Complete the following →
(a) In the article on teenagers in therapy, extract the passage from "Many adolescents will" up to and including "in the future.", word for word.
(b) According to the article on teenagers in therapy, what do many teens prefer to explore to process their feelings?

Extracted text →
++++++++++

Skip to main content

The Hood Magazine

Teenagers in Therapy

04/22/2019 02:47PM ● By Digital Media Director

By: Dr. Amy Marschall, Sioux Falls Psychological Services

If you are asking yourself, “Would my teenager benefit from therapy?” you can consult a mental health professional about your child’s needs. Furthermore, if your teenager asks you if they can meet with a therapist, listen to their concerns. Teens might not feel comfortable or do not have the words to put to what they are feeling. Fighting, self-harming, or breaking rules can be nonverbal ways that your teenager is asking for help.

When talking to adolescents about therapy, the language used is important. Avoid stigmatizing language or focusing on misbehavior. For example, saying, “You seem stressed out lately, and it might help to talk to someone,” is more productive than, “You have been so rude and disrespectful lately. You’re going to therapy.” Therapy is a resource, not a punishment.

Research about treatment outcomes suggests that teenagers are less likely than other age groups to report a positive response to therapy. This is because teenagers are slower to build trust and require patience from both their parents and therapist.

Therapy with teens does not always involve the client on the couch, pouring out all of their secrets. Many teens prefer to explore art or music to process their feelings. If they do choose to talk, the conversation might not focus on what the parent feels is important. If you want your teenager to benefit from therapy, you need to be prepared for them to use the space in a way that is comfortable for them, even if it is not what you picture.

Many adolescents will resist or refuse to engage with their therapist. If the teenager is self-harming, suicidal, or threatening others, they need ongoing supervision in either an inpatient or outpatient setting to maintain safety. However, teenagers who are not in danger might insist that they do not want to participate in treatment. In these circumstances, I often recommend that we stop therapy because this teaches them that therapy can be a positive experience, and they are more likely to seek treatment in the future.

Mental health in teenagers is particularly challenging for both parents and therapists. With support and understanding, they can benefit from mental health services in their own way and at their own pace.

++++++++++

Data extract →
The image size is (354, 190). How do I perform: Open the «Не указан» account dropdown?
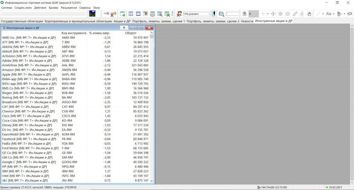[197, 14]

++++++++++

Outputs for the tasks →
(a)
Many adolescents will resist or refuse to engage with their therapist. If the teenager is self-harming, suicidal, or threatening others, they need ongoing supervision in either an inpatient or outpatient setting to maintain safety. However, teenagers who are not in danger might insist that they do not want to participate in treatment. In these circumstances, I often recommend that we stop therapy because this teaches them that therapy can be a positive experience, and they are more likely to seek treatment in the future.

(b) Art or music.